Special needs are everywhere.  Looking around just at my group of friends here in town, pretty much everyone has dealt with some “disability” of at least one of their children.  Premature babies who spent time in the NICU.  Kids getting early intervention services.  Parents going to repeated doctors appointments—sometimes without finding answers, sometimes learning that their child has a lifelong health concern.  Kids who get labeled with sensory processing disorders or autism or speech delays.  Parents who wonder if they should be seeking professional help to figure out a label.  IEPs, changes of schools, experiments with homeschooling.

And that’s just the kids.  Even those of us adults who are usually-abled have our periods of disability.  Flues that knock us out for a week, joints that don’t behave like they used to, mental health outbursts that make daily tasks insurmountable.

Nothing about Max is unique.  Nothing about our family is unique.

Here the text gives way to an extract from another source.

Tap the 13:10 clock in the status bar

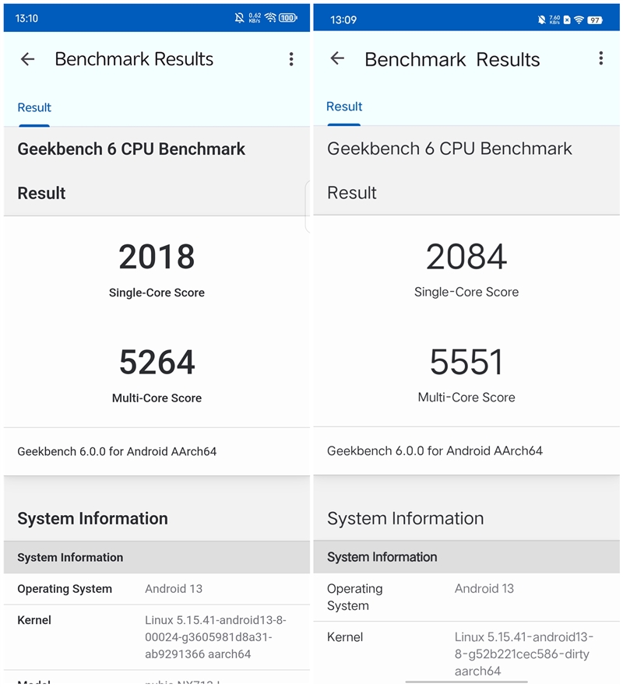(x=26, y=19)

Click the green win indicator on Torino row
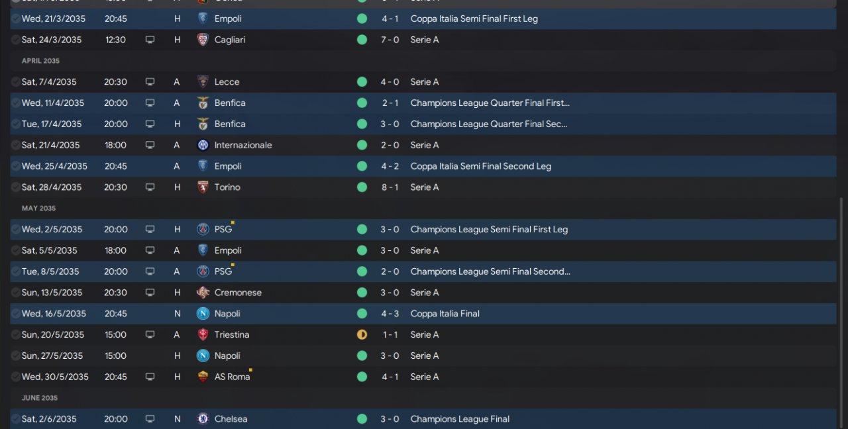click(x=362, y=187)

These challenges sometimes suck.  I don’t mean to undermine that—especially if you are struggling through a particular challenge right now.  You deserve a pat of the back for the ways you fight for your child.  You deserve hugs when you worry about your child.  You are entitled to shake your fists at the sky when you have to watch your child go through ordeals that are unfair, damn it.

But none of that makes you special.

I’m sure someone thinks you are special.  Your partner, your family, your children—they think you are special.  Your friends can list off the ways that you are special.  And maybe some of them, in some well-meaning gesture, will tell you that this is why you have a child with Down syndrome.  They will tell you that a special person such as yourself has the patience, the skill, the compassion, the love to deal with a special child.

But your child isn’t really all that special, either.  And your child doesn’t need a special parent, they just need you.

And that reminder, more than any inspirational story, has helped me make my peace with where we are.  We can do this, not because we are special, but because we are ordinary.